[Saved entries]
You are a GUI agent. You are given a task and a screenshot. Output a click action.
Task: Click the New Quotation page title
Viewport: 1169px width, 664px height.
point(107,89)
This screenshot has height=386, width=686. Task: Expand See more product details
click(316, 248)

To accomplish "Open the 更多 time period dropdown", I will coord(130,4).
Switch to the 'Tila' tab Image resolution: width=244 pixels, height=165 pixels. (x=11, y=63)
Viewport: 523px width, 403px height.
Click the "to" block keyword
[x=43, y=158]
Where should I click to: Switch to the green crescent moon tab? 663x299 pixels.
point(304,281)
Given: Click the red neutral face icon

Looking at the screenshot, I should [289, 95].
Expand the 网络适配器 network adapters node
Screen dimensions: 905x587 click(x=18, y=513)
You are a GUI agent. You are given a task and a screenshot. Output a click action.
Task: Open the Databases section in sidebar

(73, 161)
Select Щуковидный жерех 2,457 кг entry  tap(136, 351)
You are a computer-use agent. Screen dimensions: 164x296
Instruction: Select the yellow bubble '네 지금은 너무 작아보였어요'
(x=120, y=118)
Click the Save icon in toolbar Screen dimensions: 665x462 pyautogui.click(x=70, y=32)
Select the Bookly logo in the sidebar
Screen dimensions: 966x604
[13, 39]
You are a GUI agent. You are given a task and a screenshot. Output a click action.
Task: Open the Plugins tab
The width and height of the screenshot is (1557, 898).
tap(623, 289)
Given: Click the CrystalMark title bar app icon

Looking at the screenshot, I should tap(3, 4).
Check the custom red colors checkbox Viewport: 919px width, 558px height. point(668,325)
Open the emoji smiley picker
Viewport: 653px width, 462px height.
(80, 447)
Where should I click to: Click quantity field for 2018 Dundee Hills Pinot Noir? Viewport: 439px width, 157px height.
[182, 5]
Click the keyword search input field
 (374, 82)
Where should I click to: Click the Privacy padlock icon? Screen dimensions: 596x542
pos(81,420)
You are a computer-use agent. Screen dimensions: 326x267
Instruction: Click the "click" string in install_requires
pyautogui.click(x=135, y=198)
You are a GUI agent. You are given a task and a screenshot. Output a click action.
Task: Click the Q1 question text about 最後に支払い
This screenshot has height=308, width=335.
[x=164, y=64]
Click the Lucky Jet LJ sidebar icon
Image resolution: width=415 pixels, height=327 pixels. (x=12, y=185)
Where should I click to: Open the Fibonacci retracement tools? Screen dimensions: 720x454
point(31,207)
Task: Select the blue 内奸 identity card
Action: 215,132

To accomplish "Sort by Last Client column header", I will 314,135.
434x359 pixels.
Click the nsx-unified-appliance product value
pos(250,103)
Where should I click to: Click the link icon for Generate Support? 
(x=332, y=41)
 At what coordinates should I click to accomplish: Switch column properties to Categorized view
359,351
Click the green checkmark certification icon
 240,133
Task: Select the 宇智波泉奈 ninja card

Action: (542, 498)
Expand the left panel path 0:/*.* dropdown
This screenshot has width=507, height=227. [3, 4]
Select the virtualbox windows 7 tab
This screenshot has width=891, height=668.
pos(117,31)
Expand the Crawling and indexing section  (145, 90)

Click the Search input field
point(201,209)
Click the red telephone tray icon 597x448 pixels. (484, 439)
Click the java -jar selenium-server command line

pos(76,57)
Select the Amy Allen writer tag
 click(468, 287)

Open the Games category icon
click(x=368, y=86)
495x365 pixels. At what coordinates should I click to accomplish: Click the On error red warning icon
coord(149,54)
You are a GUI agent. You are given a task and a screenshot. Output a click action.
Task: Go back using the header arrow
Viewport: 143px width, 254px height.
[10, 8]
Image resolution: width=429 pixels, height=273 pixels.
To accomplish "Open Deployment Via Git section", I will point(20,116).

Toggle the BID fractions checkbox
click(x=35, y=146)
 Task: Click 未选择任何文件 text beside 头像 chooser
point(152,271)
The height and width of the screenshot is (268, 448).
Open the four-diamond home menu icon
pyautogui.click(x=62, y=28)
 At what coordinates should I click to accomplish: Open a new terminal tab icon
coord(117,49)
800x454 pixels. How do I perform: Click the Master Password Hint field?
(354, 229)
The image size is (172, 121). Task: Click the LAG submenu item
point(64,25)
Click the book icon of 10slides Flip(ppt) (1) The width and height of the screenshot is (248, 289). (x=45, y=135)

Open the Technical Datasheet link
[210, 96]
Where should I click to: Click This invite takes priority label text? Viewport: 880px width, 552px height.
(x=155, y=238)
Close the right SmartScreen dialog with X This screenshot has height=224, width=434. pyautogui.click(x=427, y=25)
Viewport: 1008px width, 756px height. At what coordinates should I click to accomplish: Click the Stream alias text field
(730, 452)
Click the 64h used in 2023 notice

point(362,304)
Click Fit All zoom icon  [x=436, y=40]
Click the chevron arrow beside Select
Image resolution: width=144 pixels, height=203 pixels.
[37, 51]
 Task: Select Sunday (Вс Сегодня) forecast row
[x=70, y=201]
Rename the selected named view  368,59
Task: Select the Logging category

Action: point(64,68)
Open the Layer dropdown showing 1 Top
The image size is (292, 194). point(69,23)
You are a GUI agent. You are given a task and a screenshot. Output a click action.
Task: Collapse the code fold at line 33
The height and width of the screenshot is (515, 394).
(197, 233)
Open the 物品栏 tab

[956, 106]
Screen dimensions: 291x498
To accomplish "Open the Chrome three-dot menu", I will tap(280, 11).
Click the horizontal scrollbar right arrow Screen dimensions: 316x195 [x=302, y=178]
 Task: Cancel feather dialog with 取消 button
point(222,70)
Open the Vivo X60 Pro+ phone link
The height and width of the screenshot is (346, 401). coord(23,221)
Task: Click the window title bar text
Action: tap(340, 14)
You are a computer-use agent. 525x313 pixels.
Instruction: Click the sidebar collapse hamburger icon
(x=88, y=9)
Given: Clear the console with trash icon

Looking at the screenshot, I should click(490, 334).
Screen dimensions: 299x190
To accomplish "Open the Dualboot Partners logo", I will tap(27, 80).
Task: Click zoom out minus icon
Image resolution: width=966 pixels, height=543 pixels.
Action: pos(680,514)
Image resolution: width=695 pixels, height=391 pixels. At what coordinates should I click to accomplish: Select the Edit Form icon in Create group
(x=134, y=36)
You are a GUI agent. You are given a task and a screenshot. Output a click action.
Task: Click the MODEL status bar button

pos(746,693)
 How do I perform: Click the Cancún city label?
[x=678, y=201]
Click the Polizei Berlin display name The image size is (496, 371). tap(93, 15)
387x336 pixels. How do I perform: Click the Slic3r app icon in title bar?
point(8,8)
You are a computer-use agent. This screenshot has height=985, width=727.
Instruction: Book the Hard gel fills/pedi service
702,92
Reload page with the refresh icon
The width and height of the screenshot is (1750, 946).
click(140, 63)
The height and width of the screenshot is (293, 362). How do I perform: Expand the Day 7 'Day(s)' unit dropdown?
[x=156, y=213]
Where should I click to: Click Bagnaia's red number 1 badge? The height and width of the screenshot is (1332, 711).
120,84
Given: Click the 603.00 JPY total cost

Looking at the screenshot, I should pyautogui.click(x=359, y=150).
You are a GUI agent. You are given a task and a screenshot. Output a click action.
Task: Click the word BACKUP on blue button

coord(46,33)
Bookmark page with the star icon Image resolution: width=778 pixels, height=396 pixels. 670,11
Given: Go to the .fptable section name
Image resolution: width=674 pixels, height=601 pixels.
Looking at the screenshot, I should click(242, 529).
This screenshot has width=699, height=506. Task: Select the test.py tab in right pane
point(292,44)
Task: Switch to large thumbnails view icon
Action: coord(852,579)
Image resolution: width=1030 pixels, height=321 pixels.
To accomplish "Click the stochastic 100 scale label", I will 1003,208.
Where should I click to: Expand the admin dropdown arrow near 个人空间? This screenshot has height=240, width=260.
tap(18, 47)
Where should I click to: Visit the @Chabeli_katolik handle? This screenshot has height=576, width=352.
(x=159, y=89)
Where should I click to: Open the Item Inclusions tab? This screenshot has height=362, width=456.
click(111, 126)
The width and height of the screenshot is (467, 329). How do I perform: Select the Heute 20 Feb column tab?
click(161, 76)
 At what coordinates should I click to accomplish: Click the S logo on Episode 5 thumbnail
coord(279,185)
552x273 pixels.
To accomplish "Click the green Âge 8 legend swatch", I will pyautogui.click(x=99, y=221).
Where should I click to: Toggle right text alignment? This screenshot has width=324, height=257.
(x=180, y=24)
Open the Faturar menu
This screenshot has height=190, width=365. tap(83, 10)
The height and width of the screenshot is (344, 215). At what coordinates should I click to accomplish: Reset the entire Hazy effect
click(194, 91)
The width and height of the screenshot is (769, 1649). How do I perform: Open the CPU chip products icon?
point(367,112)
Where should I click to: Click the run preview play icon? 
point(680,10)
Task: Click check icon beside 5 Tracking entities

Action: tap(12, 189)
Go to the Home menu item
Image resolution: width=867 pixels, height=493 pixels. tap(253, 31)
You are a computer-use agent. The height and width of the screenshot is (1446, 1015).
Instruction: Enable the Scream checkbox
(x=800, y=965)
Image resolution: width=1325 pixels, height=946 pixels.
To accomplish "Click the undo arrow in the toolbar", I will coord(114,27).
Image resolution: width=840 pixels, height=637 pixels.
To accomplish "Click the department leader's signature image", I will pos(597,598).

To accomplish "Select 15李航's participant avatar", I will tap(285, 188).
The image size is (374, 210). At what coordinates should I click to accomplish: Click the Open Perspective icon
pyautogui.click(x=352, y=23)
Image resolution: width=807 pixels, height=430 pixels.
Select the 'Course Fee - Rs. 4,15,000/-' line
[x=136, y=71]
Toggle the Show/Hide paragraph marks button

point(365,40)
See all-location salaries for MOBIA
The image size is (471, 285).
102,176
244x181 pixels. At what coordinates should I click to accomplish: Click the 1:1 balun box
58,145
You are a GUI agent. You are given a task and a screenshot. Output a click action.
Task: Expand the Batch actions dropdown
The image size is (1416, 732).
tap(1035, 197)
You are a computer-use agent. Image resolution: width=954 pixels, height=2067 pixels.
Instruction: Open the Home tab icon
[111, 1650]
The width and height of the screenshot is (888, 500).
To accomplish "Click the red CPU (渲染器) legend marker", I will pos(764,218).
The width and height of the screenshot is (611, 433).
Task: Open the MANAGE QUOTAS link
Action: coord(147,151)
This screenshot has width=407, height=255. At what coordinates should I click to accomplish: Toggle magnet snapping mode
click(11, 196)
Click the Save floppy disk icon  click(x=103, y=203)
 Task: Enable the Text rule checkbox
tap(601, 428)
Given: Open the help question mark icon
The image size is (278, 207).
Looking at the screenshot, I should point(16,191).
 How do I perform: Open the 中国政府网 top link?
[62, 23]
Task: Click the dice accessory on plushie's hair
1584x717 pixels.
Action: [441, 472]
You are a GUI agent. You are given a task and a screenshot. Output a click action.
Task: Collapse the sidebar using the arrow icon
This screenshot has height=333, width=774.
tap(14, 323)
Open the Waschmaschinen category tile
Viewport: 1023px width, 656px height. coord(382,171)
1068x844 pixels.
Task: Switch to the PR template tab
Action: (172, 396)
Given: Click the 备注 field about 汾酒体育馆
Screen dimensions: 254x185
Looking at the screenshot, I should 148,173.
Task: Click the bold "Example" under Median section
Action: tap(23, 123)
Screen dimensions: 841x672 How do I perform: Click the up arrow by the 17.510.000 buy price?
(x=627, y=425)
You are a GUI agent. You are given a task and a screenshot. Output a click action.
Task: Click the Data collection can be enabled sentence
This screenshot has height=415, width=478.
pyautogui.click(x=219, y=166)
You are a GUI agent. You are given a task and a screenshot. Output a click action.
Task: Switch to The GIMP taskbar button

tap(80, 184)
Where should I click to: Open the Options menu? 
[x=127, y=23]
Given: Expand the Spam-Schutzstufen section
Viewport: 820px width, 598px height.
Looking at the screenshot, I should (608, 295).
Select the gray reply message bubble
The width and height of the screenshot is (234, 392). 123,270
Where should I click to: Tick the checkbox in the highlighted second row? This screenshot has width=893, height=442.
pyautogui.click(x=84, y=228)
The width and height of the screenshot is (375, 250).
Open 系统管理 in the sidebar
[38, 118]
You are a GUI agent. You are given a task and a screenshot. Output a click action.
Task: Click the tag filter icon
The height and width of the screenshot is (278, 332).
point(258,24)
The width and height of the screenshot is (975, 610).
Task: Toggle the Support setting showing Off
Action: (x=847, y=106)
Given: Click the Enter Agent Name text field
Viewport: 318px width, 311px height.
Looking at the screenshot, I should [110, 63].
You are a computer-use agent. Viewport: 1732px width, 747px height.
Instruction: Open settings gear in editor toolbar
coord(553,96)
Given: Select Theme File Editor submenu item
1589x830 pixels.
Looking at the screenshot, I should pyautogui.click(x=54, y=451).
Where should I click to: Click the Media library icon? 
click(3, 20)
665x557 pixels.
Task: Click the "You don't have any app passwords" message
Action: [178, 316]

## ACTION ITEM
Extract every line from the one with "Where should I click to: Open the Options" down to the final line above, both included, exactly as written.

## ANSWER SECTION
Where should I click to: Open the Options menu? 
[x=127, y=23]
Given: Expand the Spam-Schutzstufen section
Viewport: 820px width, 598px height.
Looking at the screenshot, I should (608, 295).
Select the gray reply message bubble
The width and height of the screenshot is (234, 392). 123,270
Where should I click to: Tick the checkbox in the highlighted second row? This screenshot has width=893, height=442.
pyautogui.click(x=84, y=228)
The width and height of the screenshot is (375, 250).
Open 系统管理 in the sidebar
[38, 118]
You are a GUI agent. You are given a task and a screenshot. Output a click action.
Task: Click the tag filter icon
The height and width of the screenshot is (278, 332).
point(258,24)
The width and height of the screenshot is (975, 610).
Task: Toggle the Support setting showing Off
Action: (x=847, y=106)
Given: Click the Enter Agent Name text field
Viewport: 318px width, 311px height.
Looking at the screenshot, I should [110, 63].
You are a computer-use agent. Viewport: 1732px width, 747px height.
Instruction: Open settings gear in editor toolbar
coord(553,96)
Given: Select Theme File Editor submenu item
1589x830 pixels.
Looking at the screenshot, I should pyautogui.click(x=54, y=451).
Where should I click to: Click the Media library icon? 
click(3, 20)
665x557 pixels.
Task: Click the "You don't have any app passwords" message
Action: [178, 316]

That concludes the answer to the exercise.